As I reached my hand out to accept the envelope, I felt that things would finally be okay. Somehow the gene pool had blessed me with at least a portion of the positive DNA that had created my aunt Jean and my life seemed to be moving forward. Jean was now very ill from a form of inoperable brain cancer, ironically the same disease she had spent years devoting her life to finding a cure. I could only imagine had her mind been given the opportunity to know me in this life, that she would be proud. I could only hope that the mental illness and now the life-threatening cancer that she contracted would not become a part of my own destiny. I could only wish that doors would continue to open up for me so that I might one day reach the goals that were burning inside my heart.

©Copyrighted image. All rights reserved. Me (left) during my freshman year in college with my good friend Patty.

The Ties That Bind


"Skewered" ©Tracy J. Thomas, 2010.

Photo:  Razor wire on the River Walk in West Sacramento, CA.

Some people believe we choose our own parents before birth.  I beg to differ.  If this were true, I certainly would not have chosen the father whose DNA merged with my mother’s to create me.  He was the personification of evil; the sly, sadistic, terrorist type who hid his bad deeds with the skill of the most talented sociopath.  Everyone outside of our family who knew him loved him.  His personality could charm the Queen of England; with his toothy grin and his Elvis Presley swagger.  He was a man’s man, a former Green Beret and an avid outdoorsman.  Yet he had a putrid, ugly side that hid well in the shadows.  It had to in order to survive.

My childhood felt nothing less than a prison; my cell was a dark, dank and musty place filled with constant fear of the demon’s prowl.  My nights were sleepless followed by days of a foggy haze.  It took every bit of my strength to survive the pain he meted out on my child’s soul.  I learned early on to be an actress on the stage of life, to make everything appear just fine on the outside, while my insides bled profusely.  My screams filled every cell of my internal being but those around me never heard.  His threats were palpable so I kept silent.  Every day of my existence was a living horror film; adrenaline poised.  It was an on-the-edge-of-my-seat fear of impending terror.  I was hyper-aware of every dark space, every lingering shadow, every threatening noise.

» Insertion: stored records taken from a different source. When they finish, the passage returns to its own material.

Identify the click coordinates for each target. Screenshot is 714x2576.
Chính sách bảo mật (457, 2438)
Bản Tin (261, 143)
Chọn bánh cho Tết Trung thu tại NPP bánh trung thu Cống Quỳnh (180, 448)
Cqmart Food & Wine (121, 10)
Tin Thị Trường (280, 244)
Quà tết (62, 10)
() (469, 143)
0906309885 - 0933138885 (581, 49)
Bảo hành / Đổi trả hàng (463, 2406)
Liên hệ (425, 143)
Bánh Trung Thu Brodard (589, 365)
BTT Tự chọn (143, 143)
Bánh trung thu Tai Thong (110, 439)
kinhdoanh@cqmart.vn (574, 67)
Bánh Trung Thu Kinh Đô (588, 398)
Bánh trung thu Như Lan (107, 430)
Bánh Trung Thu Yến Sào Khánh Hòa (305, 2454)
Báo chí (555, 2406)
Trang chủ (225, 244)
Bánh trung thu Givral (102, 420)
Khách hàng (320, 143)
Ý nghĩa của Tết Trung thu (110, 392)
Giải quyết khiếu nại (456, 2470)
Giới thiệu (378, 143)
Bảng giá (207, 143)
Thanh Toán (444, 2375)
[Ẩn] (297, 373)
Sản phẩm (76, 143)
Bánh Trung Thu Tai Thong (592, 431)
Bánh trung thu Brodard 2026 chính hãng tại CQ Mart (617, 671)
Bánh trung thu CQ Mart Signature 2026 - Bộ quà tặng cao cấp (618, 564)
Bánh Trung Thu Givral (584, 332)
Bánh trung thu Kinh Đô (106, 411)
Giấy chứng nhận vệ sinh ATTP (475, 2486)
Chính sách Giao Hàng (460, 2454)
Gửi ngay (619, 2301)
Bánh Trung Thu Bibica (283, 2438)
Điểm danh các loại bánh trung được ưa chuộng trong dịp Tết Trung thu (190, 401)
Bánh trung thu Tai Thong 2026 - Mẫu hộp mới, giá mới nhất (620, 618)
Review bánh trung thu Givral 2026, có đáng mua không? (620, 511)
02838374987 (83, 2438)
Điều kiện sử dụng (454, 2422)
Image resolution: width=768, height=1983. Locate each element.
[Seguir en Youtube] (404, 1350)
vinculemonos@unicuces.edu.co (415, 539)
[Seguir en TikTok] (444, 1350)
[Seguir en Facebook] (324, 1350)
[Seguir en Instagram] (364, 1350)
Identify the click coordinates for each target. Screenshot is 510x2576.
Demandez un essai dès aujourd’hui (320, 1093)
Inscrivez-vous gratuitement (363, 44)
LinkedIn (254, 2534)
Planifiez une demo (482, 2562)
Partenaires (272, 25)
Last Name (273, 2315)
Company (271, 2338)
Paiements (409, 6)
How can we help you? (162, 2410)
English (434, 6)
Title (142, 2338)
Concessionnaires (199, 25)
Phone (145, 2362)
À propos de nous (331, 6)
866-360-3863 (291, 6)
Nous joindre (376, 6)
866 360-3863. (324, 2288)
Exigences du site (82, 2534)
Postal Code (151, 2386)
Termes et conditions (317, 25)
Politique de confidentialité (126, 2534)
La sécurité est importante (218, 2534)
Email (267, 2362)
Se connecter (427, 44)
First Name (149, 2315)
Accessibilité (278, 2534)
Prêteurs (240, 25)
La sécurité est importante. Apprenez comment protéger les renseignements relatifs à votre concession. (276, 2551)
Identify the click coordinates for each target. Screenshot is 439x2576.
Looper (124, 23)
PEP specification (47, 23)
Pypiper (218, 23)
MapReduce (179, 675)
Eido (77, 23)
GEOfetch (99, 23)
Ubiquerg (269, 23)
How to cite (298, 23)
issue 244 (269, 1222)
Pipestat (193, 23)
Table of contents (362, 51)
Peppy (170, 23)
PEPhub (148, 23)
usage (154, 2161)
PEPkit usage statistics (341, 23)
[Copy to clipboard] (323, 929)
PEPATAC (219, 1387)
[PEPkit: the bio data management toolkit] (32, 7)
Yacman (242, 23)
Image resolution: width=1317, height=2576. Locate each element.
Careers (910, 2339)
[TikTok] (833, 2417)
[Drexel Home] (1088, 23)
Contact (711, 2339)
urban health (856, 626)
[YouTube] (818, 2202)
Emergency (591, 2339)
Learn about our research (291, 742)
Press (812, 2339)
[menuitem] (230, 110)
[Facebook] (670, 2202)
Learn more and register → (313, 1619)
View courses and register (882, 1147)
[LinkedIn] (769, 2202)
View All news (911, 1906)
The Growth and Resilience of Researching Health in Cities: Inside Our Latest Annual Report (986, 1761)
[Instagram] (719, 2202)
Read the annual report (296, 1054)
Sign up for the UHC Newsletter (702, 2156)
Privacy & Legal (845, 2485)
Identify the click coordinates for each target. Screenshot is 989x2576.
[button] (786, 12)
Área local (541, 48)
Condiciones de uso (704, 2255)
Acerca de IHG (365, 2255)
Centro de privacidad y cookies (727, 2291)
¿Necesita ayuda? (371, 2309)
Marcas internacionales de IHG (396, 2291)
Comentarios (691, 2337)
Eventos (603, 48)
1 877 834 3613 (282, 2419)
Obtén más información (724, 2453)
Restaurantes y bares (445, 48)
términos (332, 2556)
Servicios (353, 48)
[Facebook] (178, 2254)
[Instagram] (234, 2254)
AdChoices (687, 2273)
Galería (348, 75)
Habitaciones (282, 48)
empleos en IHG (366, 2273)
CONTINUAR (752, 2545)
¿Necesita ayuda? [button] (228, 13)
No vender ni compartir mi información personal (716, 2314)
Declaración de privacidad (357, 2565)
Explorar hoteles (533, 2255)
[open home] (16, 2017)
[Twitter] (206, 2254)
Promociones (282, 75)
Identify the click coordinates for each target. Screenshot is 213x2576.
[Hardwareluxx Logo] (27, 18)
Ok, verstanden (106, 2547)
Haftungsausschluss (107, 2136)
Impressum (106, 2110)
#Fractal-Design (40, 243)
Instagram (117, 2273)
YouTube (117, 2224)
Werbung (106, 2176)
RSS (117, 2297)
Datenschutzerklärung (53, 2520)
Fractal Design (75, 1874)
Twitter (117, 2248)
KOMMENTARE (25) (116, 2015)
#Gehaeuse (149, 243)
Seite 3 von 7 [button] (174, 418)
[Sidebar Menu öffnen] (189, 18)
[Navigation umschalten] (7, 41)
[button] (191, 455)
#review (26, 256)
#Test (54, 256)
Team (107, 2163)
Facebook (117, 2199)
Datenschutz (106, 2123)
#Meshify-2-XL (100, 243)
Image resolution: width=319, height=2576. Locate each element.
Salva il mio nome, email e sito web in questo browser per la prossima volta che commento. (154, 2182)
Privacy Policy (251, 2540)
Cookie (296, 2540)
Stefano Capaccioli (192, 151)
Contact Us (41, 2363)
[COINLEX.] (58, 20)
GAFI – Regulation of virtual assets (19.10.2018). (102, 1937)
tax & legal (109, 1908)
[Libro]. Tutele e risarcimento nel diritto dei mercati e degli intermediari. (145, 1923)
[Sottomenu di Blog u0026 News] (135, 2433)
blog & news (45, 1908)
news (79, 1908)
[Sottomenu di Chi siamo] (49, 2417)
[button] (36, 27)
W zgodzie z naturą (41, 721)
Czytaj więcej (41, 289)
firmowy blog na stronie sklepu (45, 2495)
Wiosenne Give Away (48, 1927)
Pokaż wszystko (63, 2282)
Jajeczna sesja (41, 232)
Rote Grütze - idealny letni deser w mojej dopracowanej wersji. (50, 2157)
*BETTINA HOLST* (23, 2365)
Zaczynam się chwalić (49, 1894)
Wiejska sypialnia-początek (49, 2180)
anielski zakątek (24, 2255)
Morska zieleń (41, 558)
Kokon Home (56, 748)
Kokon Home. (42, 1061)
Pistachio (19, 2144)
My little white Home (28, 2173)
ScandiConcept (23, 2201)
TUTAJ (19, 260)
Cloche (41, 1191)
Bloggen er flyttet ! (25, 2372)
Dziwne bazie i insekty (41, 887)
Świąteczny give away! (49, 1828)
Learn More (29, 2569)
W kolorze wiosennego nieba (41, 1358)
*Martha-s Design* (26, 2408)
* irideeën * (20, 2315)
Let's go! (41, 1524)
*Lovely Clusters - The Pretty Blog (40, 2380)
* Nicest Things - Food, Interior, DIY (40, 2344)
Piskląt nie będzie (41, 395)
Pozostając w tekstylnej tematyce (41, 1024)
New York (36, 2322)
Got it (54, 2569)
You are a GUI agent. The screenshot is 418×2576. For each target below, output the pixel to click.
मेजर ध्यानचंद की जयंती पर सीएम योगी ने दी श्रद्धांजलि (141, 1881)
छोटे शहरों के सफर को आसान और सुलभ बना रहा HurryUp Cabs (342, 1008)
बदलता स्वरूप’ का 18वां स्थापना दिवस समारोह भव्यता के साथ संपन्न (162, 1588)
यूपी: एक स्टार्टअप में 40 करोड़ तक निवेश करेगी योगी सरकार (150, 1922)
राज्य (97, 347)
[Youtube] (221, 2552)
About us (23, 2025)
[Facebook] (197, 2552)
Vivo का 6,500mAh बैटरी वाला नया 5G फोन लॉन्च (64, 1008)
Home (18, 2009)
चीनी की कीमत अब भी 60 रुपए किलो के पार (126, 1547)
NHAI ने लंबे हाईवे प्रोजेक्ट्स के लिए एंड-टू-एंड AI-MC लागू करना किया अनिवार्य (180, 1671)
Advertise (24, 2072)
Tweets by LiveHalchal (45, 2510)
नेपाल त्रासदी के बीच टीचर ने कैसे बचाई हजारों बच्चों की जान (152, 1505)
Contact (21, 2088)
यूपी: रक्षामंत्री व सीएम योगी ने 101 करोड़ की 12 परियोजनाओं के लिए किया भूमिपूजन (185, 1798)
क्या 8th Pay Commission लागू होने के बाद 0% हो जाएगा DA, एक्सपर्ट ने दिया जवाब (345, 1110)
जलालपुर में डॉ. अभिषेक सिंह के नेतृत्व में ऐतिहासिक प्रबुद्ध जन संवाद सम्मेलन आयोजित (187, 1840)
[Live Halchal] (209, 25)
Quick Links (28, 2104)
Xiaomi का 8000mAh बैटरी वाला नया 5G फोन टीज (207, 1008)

My whole childhood I prayed to a God who did not listen; who failed to save me from the pain at this monster’s hands.  He continued to prowl this earth until my 40th birthday, though from the age of 18, I made sure I was safe from his grasp.  The day my father died I did not shed a single tear for him.  Inside I felt only sadness for the memory of my childhood lost and an empty nothingness towards a father who should have never been.  For me there can be no forgiveness when there is no admittance of sin.

I survived a Hell that no child should have to suffer, yet many do.  The one thing the experience did give me was a strength beyond measure.  I will never be anyone’s victim again.  The memories on occasion still rear their ugly head, but I am no longer powerless to defeat them.   I am now the owner of my own soul and it is free to live a long, happy and fulfilling life if I so choose.  While his soul, if there is a Hell, is burning slowly, painfully, without pause.  And I rest peacefully in the knowledge, though related by blood, there is not a single tie that binds me to this pathetic man who made the choice to stalk innocence from the shadows without a single ounce of remorse.